There are a lot of different kinds of books about language. Dictionaries record and define a word’s meanings; thesauri lay out its synonyms; and books on modern usage tell you how to string the word together with others to form sentences. There’s something culturally remarkable about language reference books: From etymology to slang to avoidable errors, we like to consult alphabetized guides to the language we already speak. But these books have a history, and they started out as strange things.
Philosophers working on language in the seventeenth century were terrifically ambitious and worked on an amazing array of projects, like attempting to construct new and universal languages that would allow people from diverse linguistic backgrounds to communicate with each other. German polymathic intellectual colossus Gottfried Wilhelm Leibniz tried to create a lingua generalis that allowed the user to generate true propositions. In this philosophical language, Leibniz reduced all human knowledge into simple chunks, then matched each basic idea with a prime number. Mathematical calculations could thus work out difficult conceptual problems via multiplication and division and so on. His idea was to take the ambiguity out of language once and for all. As a result, Leibniz inadvertently developed binary calculus. Less well known, however, is an English clergyman and intellectual named John Wilkins, whose language reference book was just as weird as Leibniz’s, but a lot more pointless and delightful.
In 1668, Wilkins published a book called An Essay Towards a Real Character and a Philosophical Language. Containing sections like “Concerning Natural Grammar” and long sequences of words listed in alphabetical order, you’d be forgiven for mistaking his book for an early kind of dictionary. In his project, Wilkins wondered: “If to every thing and notion there were assigned a distinct Mark, together with some provision to express Grammatical derivations and Inflexions; this might suffice as to one great end of a Real Character, namely, the expression of our Conceptions by Marks which should signifie things, and not words.”

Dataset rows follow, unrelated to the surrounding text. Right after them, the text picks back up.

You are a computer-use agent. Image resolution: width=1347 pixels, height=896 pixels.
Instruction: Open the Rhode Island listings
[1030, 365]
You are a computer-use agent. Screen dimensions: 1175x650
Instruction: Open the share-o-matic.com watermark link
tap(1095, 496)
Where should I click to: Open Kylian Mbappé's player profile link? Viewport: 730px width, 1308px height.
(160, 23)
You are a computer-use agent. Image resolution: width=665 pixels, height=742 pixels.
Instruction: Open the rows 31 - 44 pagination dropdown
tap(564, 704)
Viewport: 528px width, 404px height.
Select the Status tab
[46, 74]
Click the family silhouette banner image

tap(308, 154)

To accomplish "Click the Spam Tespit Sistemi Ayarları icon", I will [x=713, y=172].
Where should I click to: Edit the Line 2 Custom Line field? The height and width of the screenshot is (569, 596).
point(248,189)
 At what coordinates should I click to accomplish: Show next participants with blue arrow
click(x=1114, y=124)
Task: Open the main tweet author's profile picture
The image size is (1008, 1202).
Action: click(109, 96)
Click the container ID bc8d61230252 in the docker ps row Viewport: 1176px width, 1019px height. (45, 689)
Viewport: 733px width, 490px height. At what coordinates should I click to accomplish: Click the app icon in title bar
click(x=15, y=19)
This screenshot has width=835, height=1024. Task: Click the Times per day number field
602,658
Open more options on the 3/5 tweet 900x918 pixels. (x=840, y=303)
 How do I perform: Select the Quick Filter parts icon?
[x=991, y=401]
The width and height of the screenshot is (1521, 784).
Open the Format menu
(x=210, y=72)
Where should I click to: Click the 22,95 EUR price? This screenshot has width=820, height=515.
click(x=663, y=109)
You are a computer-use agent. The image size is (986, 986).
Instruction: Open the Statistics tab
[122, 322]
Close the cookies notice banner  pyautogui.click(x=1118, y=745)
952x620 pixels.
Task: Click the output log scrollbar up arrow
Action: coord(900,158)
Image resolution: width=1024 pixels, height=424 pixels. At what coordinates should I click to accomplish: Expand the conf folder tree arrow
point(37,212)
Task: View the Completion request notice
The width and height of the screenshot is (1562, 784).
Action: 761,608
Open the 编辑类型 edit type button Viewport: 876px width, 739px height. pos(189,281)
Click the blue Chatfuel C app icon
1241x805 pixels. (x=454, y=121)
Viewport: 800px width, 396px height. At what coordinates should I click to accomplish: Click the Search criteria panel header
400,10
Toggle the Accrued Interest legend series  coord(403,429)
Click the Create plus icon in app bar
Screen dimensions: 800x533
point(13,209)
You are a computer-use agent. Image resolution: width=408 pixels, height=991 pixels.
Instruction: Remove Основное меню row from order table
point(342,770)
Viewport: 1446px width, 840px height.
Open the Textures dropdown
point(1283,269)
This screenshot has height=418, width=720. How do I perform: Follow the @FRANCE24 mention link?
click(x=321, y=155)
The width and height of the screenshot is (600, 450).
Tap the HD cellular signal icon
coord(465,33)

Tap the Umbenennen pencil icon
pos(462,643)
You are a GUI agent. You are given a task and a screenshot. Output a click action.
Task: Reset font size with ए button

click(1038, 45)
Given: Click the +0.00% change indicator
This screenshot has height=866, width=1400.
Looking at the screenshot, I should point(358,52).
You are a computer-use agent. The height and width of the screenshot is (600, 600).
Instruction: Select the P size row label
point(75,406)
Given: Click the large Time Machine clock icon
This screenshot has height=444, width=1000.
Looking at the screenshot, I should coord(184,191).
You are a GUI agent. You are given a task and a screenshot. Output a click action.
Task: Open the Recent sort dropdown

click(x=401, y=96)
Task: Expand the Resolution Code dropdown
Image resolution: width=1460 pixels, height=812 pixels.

In other words, Wilkins proposed to designate a unique symbol for each “thing” to replace the usual intermediary, a word. By “Mark,” he means symbol. By “Real Character,” he means a system of symbols. This is essentially a logographic writing system. Logographic writing systems — Sumerian Cuneiform, ancient Egyptian hieroglyphs and, all the Han character languages — use logographs, which are graphemes representing a word or morpheme — the smallest possible unit of language — according to its meaning, rather than its sound.